5 subjects with normal choroid were imaged with SD-OCT (Zeiss Cirrus, 200×200×1024 voxels, voxel size of 30x30x2µm). The method constructed 3 sub-graphs for applying a maximum flow algorithm to determine in 3D possibly discontiguous region of vasculature and the two closest surfaces identifying the choroid (the lower surface of the retinal pigment epithelial (RPE) complex and a reference surface under the choroid). Using regional intensity information inside interactively identified seeds, regional costs were used to build the first sub-graph. Additional two gradient-based cost function images were used to build the remaining sub-graphs. All three sub-graphs were connected by intra-column edges, which introduced a distance constraint between the region of vasculature and the two surfaces. The final solution was obtained by computing the minimum-cut in the overall graph. The performance of this method was compared with that of a conventional graph-cut segmentation without the simultaneous dual-surface detection.
Our approach successfully identified the choridal vasculature in all 5 analyzed datasets, proving the feasibility of fully-3D detection of choroidal vasculature in SD-OCT. Figure below shows four examples of the segmentation results as 3D renderings.
Overall, our new approach successfully imaged the choroidal vasculature in 3D and produced markedly more accurate results with less over-segmentation compared to the conventional graph-cut approach. Though expert-assisted, this technique has the potential to advance choroidal imaging in retinal disease.

▶ [Supplied information]:
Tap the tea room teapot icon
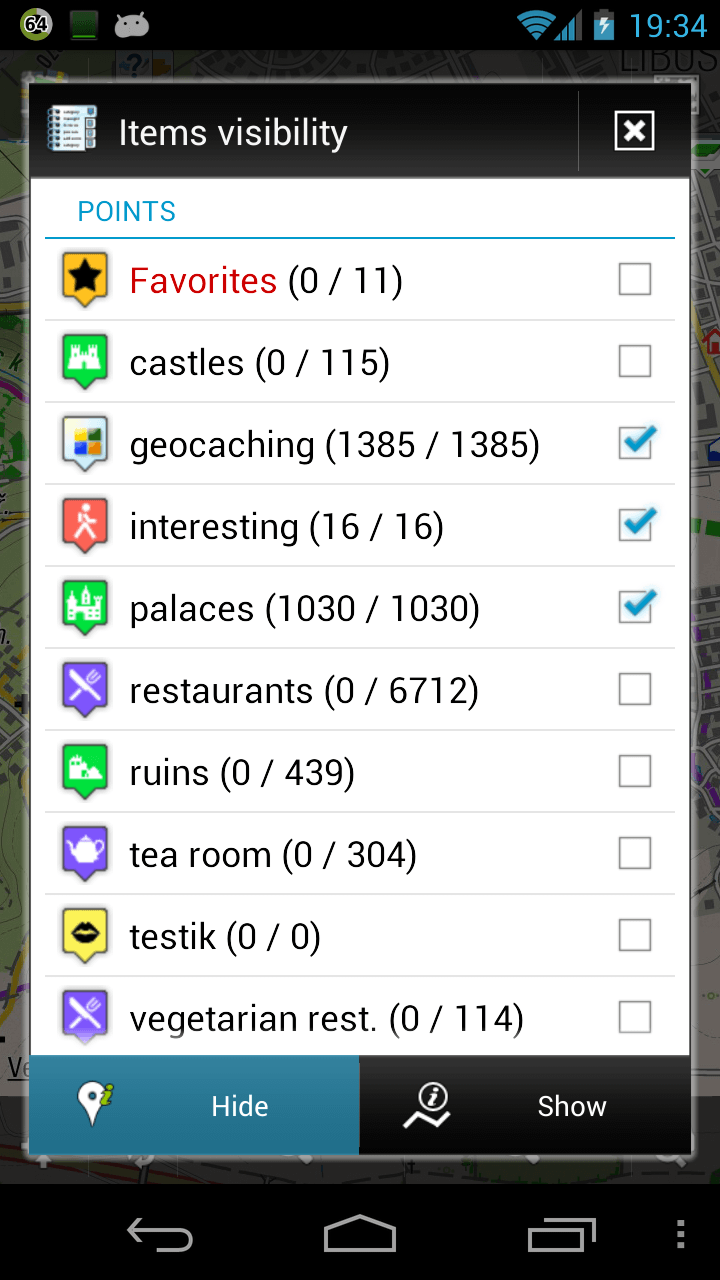The height and width of the screenshot is (1280, 720). pos(85,853)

▶ [Instructions]:
A - In the choroid segmentation excerpt, what SD-OCT device was used to image the subjects?
B - Please repeat the part of the choroid segmentation excerpt that begins at the words "Our approach successfully" and stops after "in retinal disease.".

▶ [Response list]:
A - Zeiss Cirrus

B -
Our approach successfully identified the choridal vasculature in all 5 analyzed datasets, proving the feasibility of fully-3D detection of choroidal vasculature in SD-OCT. Figure below shows four examples of the segmentation results as 3D renderings.
Overall, our new approach successfully imaged the choroidal vasculature in 3D and produced markedly more accurate results with less over-segmentation compared to the conventional graph-cut approach. Though expert-assisted, this technique has the potential to advance choroidal imaging in retinal disease.